15 Mar Sitting at the office: tips to prevent long-term consequences
According to countless new articles and studies, sitting all day is, well, very bad for you. It can lead to chronic bad pain, problems with posture, and a host of illness tied to sedentary life. Even if you are active in your personal life, however, simply having an office job where you don’t get up and move frequently can bring some long term consequences and damage to your body.
Here are a few tips that can help!
Watch your posture
Setting your computer a bit higher, so your eyes align with it, can help you keep a straighter back at work. Breathe in, pull your shoulders back and sit up straight! It’s led to a new trend to standing up when you’re at your computer by putting it on a high enough surface, like a standing desk.
Few workplaces are progressive enough to make the switch, however, so you may be stuck sitting down at your desk for a few years to come. Saddle stools are a great way to force your body to adopt a better posture: by separating your hips, they make a stronger, better aligned vertebral position necessary. Long term use can prevent and relieve lower and upper back pain!

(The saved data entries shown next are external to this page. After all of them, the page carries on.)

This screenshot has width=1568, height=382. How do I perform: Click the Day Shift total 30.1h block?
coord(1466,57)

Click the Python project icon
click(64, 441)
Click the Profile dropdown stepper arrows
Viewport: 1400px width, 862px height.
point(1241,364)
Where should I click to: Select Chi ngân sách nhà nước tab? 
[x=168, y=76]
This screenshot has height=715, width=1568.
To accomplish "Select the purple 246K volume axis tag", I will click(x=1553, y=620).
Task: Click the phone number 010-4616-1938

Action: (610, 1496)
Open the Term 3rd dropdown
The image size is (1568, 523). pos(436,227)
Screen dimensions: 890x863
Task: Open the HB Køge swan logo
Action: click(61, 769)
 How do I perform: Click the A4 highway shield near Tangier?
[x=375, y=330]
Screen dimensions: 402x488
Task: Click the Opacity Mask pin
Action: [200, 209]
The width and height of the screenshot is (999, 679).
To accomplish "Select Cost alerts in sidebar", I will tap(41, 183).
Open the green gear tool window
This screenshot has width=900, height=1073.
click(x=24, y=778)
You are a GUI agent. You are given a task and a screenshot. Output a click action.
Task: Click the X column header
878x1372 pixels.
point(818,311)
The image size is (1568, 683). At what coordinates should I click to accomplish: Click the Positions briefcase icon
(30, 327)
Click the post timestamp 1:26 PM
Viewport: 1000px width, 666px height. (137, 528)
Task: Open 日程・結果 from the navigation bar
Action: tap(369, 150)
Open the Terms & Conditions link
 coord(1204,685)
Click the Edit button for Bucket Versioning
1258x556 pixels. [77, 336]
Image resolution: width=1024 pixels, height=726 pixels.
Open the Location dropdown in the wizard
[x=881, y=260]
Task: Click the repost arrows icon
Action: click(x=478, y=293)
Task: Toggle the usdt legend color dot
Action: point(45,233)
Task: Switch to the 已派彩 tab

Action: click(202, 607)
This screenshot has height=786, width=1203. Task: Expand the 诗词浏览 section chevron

Getting up every few minutes and stretching can make a huge difference, but it can be hard to do so, partly because it’s so ingrained not too in many office cultures. By getting up every twenty minutes or so and getting and drinking a small glass of water, for example, you can get a two-birds-one-stone effect: it’ll be easier to reach an ideal amount of daily water intake (which is a staggering two litres!) and you’ll have an opportunity to increase blood flow.
Visit the chiropractor
As the aptly named Tim Sitt discovered in this Globe and Mail article, a visit to the chiropractor can help you diagnose the muscle categories that are most affected by long term sitting, and prescribe different exercises that can help you counter negative effects. Integrating them into your daily routine might be difficult, or even embarrassing, but your boss and co-workers’ potential judgments are definitely worth overcoming: especially since, as the article mentions, the least active workers at the office tended to have a staggering three hours less productivity than the ones who got up and moved around frequently.
Get a massage
Massage, especially deep tissue massage, can help relax muscles and alleviate back pain, and more generally enhance blood circulation. Two of the problems brought about by sitting for too long are that blood circulation in the legs tapers off, and the body tends to burn fewer calories as well. Massage can help recover from this slow blood circulation, and make it much more pleasant to move around, as your mucles will feel less tight and sore. It also helps reduce stress levels, which can be very high in an office setting anyways!